Konstantin,

On 6/18/14, 7:40 PM, Konstantin Preißer wrote:
> Hi Christopher,
> 
>> -----Original Message-----
>> From: Christopher Schultz [mailto:ch...@christopherschultz.net]
>> Sent: Thursday, June 19, 2014 1:31 AM
>> To: Tomcat Developers List
>> Subject: Re: Building tcnative on win32 [progress!]
>>
>> Konstantin,
>>
>> On 6/18/14, 5:54 PM, Konstantin Preißer wrote:
>>>> -----Original Message-----
>>>> From: Konstantin Preißer [mailto:kpreis...@apache.org]
>>>> Sent: Wednesday, June 18, 2014 11:42 PM
>>>
>>>> Although Winrar.exe isn't a command-line tool, you can start it from
>>>> command-line to extract a file. Unfortunately, when I try to run this
>>>> command from an elevated cmd.exe to extract the OpenSSL source code
>>>> package, WinRAR fails to create the Symlinks ("the system cannot find the
>>>> specified path"):
>>>> Start /wait "" "%ProgramFiles%\WinRAR\winrar.exe" x openssl-
>> 1.0.1h.tar.gz
>>>
>>> OK, I think the problem is when running the above command, WinRAR uses
>> a relative path to create a symlink which fails. It works if you specify an
>> absolute path as target:
>>>
>>> Start /wait "" "%ProgramFiles%\WinRAR\winrar.exe" x openssl-
>> 1.0.1h.tar.gz C:\MyFolder\OpenSSL-Output\
>>>
>>> With this command it will extract it to C:\MyFolder\OpenSSL-Output\ and
>> create the symlinks successfully.
>>>
>>>
>>> Unfortunately, WinRAR is proprietary software (not free).
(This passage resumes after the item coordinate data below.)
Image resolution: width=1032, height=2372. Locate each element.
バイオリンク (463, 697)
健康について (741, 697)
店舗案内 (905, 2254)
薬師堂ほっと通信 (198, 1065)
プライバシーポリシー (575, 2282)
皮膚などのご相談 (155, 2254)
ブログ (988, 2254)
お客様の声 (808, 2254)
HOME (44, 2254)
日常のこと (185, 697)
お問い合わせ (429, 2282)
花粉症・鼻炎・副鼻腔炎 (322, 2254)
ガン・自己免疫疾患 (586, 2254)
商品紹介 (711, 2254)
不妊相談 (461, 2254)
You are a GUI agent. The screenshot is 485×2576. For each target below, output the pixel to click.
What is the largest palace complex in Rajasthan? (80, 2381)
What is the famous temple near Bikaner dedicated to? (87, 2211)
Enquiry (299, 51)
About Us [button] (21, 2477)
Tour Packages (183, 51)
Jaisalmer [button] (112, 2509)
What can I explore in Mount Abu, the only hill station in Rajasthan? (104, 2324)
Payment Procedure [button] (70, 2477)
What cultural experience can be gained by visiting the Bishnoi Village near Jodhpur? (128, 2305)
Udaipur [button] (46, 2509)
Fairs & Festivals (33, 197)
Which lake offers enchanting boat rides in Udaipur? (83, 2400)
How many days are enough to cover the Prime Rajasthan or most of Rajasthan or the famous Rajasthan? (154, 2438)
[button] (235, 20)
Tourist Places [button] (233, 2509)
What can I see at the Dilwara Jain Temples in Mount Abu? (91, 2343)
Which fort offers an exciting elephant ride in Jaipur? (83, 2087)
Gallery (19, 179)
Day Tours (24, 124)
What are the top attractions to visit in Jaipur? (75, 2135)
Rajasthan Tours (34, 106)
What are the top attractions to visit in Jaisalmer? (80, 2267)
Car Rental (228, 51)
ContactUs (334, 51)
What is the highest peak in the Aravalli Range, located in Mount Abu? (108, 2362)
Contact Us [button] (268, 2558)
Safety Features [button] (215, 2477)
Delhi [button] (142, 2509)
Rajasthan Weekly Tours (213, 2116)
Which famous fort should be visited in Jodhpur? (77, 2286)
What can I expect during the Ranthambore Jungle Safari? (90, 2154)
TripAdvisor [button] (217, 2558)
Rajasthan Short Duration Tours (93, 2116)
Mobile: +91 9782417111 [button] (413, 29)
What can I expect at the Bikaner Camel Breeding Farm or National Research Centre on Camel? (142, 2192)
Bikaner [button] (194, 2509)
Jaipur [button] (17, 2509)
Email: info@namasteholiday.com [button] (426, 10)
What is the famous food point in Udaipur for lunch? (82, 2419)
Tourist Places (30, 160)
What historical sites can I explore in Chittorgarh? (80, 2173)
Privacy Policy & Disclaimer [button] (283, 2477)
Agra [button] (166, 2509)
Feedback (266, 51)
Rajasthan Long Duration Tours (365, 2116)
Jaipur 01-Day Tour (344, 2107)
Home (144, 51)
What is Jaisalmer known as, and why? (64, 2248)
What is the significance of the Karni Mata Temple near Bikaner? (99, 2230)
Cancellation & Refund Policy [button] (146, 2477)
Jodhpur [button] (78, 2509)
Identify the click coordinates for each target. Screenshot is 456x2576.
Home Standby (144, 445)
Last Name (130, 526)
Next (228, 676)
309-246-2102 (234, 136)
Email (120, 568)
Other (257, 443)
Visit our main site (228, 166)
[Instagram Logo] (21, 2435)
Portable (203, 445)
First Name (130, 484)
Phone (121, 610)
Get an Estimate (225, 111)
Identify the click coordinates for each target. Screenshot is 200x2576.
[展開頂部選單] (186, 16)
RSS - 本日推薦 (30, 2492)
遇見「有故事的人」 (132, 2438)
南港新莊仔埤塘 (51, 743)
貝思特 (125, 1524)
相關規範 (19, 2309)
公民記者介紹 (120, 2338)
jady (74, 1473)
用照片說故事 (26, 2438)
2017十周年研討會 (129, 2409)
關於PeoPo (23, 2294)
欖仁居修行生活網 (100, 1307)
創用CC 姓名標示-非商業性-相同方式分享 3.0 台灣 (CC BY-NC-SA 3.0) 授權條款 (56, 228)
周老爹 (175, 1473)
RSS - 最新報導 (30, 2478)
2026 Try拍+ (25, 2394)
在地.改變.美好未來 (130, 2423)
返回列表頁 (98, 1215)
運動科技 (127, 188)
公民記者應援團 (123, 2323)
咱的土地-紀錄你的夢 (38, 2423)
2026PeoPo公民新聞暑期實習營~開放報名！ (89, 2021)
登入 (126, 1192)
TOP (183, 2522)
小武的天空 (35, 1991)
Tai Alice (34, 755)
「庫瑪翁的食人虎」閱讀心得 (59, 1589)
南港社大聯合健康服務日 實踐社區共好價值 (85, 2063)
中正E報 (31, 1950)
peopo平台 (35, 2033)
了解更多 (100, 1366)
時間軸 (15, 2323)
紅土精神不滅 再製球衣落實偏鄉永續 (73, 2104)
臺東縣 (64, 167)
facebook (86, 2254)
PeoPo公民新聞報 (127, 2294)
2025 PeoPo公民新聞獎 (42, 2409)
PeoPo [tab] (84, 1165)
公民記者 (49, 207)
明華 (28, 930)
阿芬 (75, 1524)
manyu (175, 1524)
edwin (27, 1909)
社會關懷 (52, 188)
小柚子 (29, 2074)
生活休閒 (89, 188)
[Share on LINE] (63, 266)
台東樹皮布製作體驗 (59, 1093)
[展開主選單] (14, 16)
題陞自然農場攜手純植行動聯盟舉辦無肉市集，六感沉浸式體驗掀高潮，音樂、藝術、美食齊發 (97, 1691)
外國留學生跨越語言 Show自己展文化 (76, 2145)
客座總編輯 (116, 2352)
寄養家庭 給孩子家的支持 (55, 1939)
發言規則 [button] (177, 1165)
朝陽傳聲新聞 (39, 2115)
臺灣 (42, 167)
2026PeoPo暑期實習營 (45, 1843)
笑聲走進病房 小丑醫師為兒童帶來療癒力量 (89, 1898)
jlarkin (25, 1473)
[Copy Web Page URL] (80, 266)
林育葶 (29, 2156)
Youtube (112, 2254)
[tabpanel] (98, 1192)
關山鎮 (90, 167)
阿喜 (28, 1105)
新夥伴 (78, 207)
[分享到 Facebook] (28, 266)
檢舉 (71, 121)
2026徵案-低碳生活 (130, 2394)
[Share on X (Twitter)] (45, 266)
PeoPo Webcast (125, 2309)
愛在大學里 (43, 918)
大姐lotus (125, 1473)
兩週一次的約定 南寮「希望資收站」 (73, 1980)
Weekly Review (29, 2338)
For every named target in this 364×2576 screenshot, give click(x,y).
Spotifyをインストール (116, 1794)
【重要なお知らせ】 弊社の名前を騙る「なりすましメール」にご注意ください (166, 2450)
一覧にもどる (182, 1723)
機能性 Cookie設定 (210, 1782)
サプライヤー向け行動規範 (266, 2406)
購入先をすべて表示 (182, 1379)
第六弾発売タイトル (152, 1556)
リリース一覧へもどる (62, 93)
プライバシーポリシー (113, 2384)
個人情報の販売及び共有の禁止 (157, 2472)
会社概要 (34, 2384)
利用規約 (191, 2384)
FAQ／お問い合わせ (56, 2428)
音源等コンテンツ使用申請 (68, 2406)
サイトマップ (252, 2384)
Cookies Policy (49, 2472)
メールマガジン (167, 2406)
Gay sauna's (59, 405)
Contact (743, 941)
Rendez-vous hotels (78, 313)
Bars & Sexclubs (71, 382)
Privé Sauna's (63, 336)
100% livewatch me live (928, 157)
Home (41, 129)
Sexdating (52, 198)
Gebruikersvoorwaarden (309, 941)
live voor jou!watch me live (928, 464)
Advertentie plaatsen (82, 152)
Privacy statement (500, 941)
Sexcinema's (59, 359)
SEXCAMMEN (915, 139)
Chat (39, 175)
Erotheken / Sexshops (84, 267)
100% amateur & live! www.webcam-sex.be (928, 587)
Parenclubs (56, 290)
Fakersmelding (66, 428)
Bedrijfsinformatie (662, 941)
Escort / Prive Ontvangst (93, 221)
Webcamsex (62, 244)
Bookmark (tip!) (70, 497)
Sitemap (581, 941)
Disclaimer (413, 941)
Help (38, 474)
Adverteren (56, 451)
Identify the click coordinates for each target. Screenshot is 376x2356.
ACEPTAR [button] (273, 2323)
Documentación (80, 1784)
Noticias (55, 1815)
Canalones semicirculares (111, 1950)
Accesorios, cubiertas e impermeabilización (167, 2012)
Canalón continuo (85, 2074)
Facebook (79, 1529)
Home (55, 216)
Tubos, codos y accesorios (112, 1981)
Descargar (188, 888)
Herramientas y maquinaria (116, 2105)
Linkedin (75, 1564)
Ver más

I have
>>> tried 7-Zip, but instead of actually creating the symlinks, it just
>>> seems to copy the file to the path where the symlink should be
>>> created.
>>
>> I was using 7za.exe and it was creating files whose contents contained
>> the path-target of the symlink instead of what you describe above.
>>
>> I'd be perfectly happy if it would just duplicate the files instead of
>> creating symlinks, but that does not seem to be the actual behavior.
> 
> Sorry, you are right: After I looked at the files, I saw that 7z.exe created 
> files which contained only the path for the symlinks, instead of duplicating 
> the file.  :(
> 
> Unfortunately, I also have not found another tool which could duplicate the 
> symlink file or actually create the NTFS symlink other than WinRAR.

Seems like the intertubes agree. :(

After more digging, it appears that OpenSSL, after making things a pain
in the ass (broken "symlinks" on win32 tarball-expansions), the build
process creates an inc32/openssl directory containing all of the C
header files you might need.

So, instead of sensibly using the OPENSSL_HOME where I expanded the
source and build the library, I can simply copy inc32/openssl/*.h to
somewhere else that then has include/openssl/*.h where tcnative's build
can find it.

tcnative is now compling, but it's having trouble locating the APR
libraries. Time to take a break for some more World Cup action. It's
much more fun than fighting builds on Windows.